Filesystem Audit Logs
The sensitive data that's not in databases is on filesystems, often being shared. In some industries such as healthcare, the biggest data leakage risk is consumer records on shared filesystems. Different operating systems, third party tools and storage technologies provide different options for auditing read access to sensitive data at the filesystem level. This audit data is a vital datasource for monitoring and investigating access to sensitive data.
Management and Logging APIs
Increasingly vendors are exposing critical management data and log events through both standardized and proprietary APIs rather than by logging to files. Checkpoint firewalls log via the OPSEC Log Export API (OPSEC LEA). Virtualization vendors including VMware and Citrix expose configurations, logs and system status via their own APIs.
OS Metrics, Status and Diagnostic Commands
Operating Systems expose critical metrics like CPU and memory utilization and status information using command-line utilities like ps and iostat on Unix and Linux and perfmon on Windows.
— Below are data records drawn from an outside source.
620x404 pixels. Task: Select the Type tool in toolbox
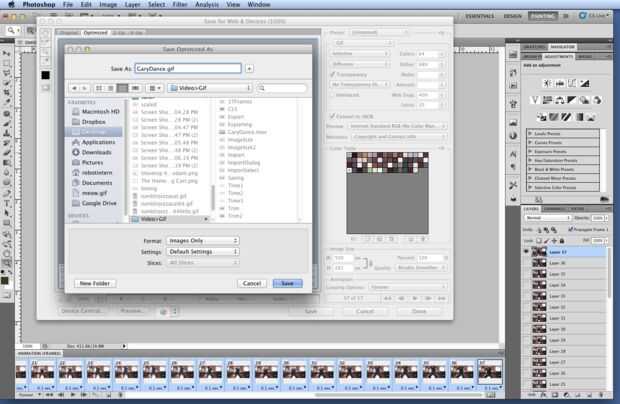[7, 204]
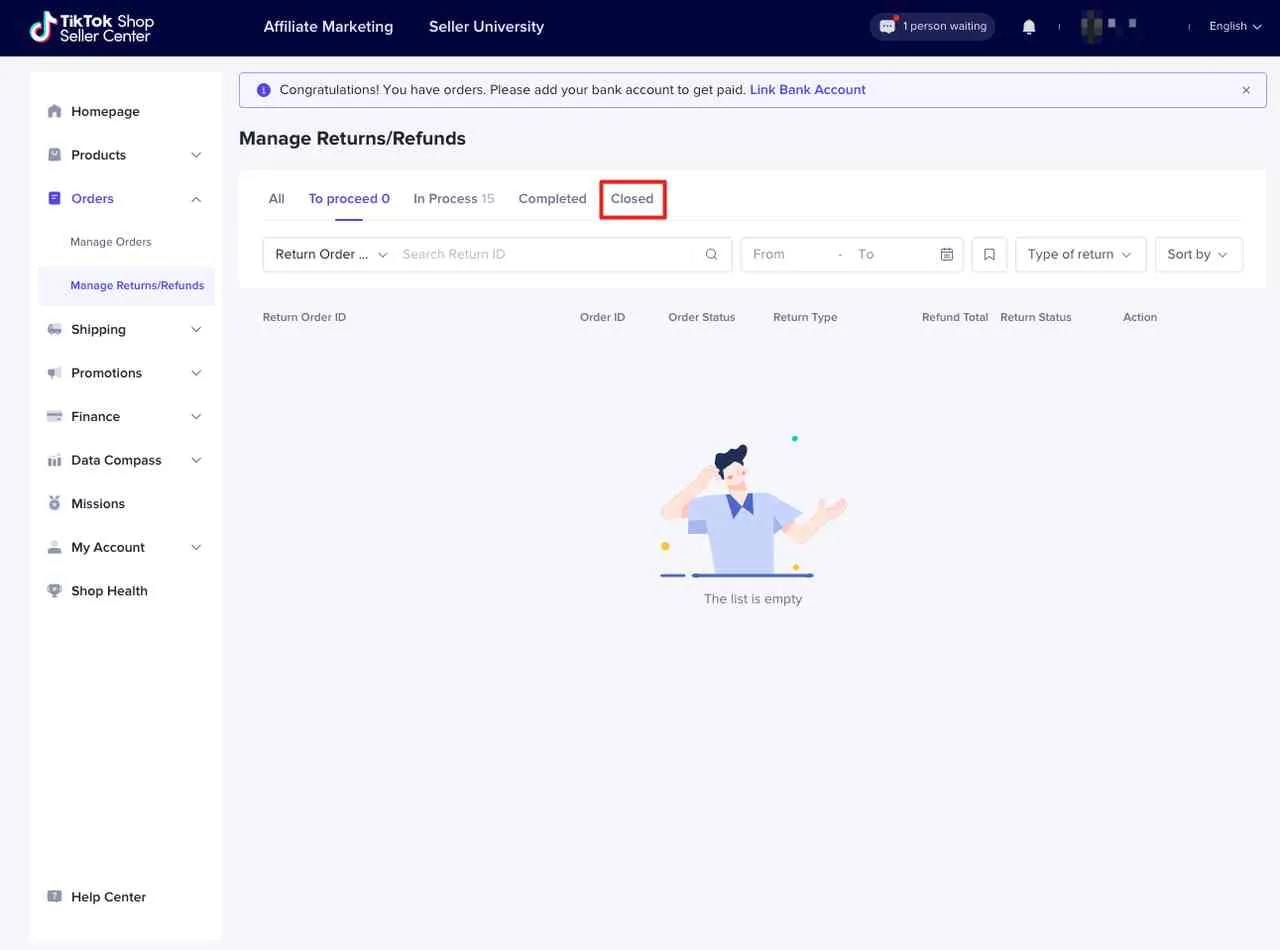Viewport: 1280px width, 950px height.
Task: Open the date range calendar icon
Action: click(x=946, y=255)
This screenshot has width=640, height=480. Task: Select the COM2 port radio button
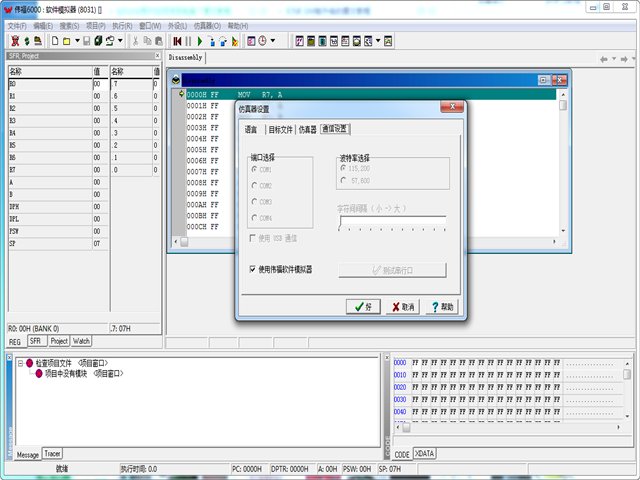tap(254, 185)
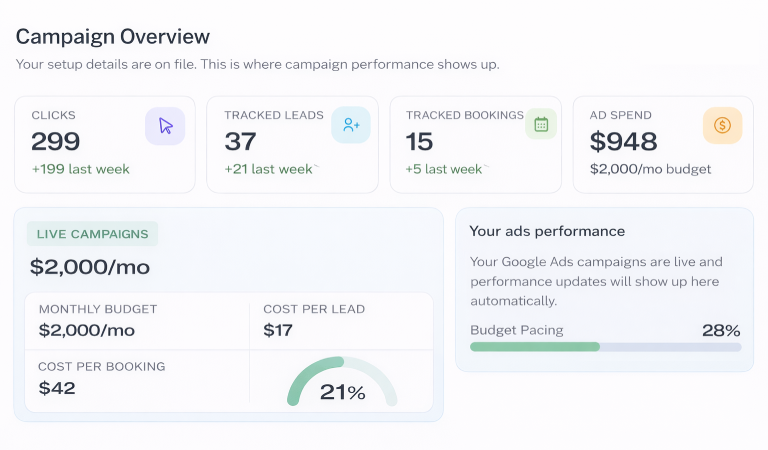Click the +5 last week bookings text
The image size is (768, 450).
pyautogui.click(x=446, y=169)
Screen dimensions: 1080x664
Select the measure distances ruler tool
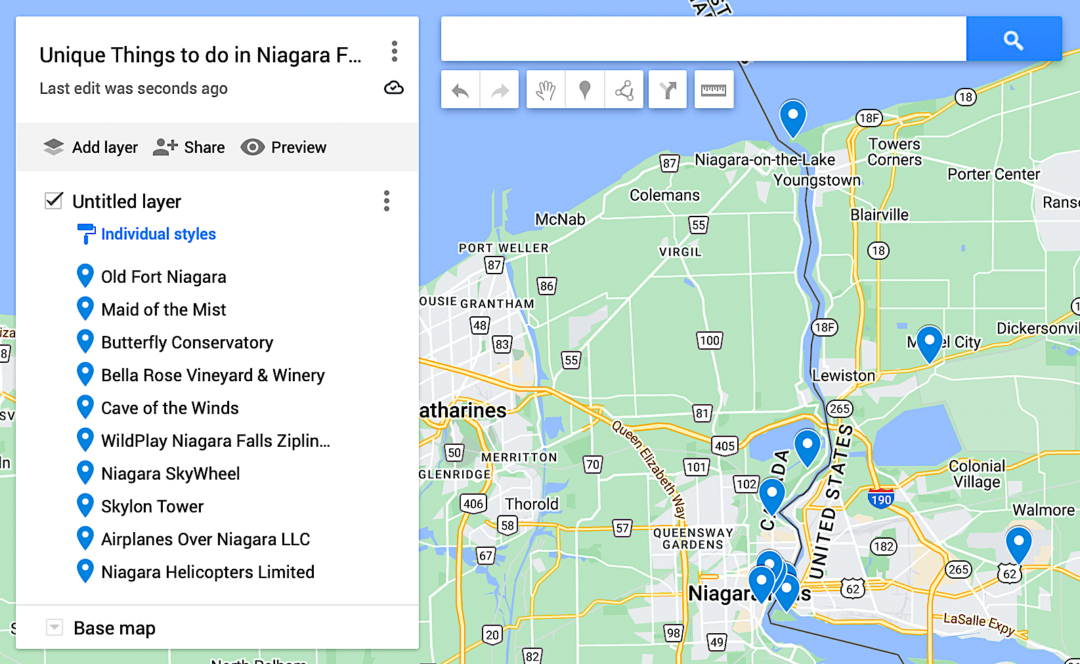pyautogui.click(x=714, y=90)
This data is usually harnessed by server monitoring tools but rarely persisted, yet it is potentially invaluable for troubleshooting, analyzing trends to discover latent issues and investigating security incidents.
Syslog, WMI and More...
There are countless other useful and important machine data sources beyond this list - source code repository logs, physical security logs, etc. You still need your firewall and IDS logs to report on network connections and attacks. Your OS logs including Unix and Linux syslog and the Windows event logs record who's logged into your servers, what administrative actions they've taken, when services start and stop and when kernel panics happen. Logs from DNS, DHCP and other network services record who's assigned what IP address and how domains are resolved. Syslog from your routers, switches and network devices record the state of your network connections and failures of critical network components. The point is that there's more to machine data than just logs and a lot more diverse logs than traditional Log Management solutions can support.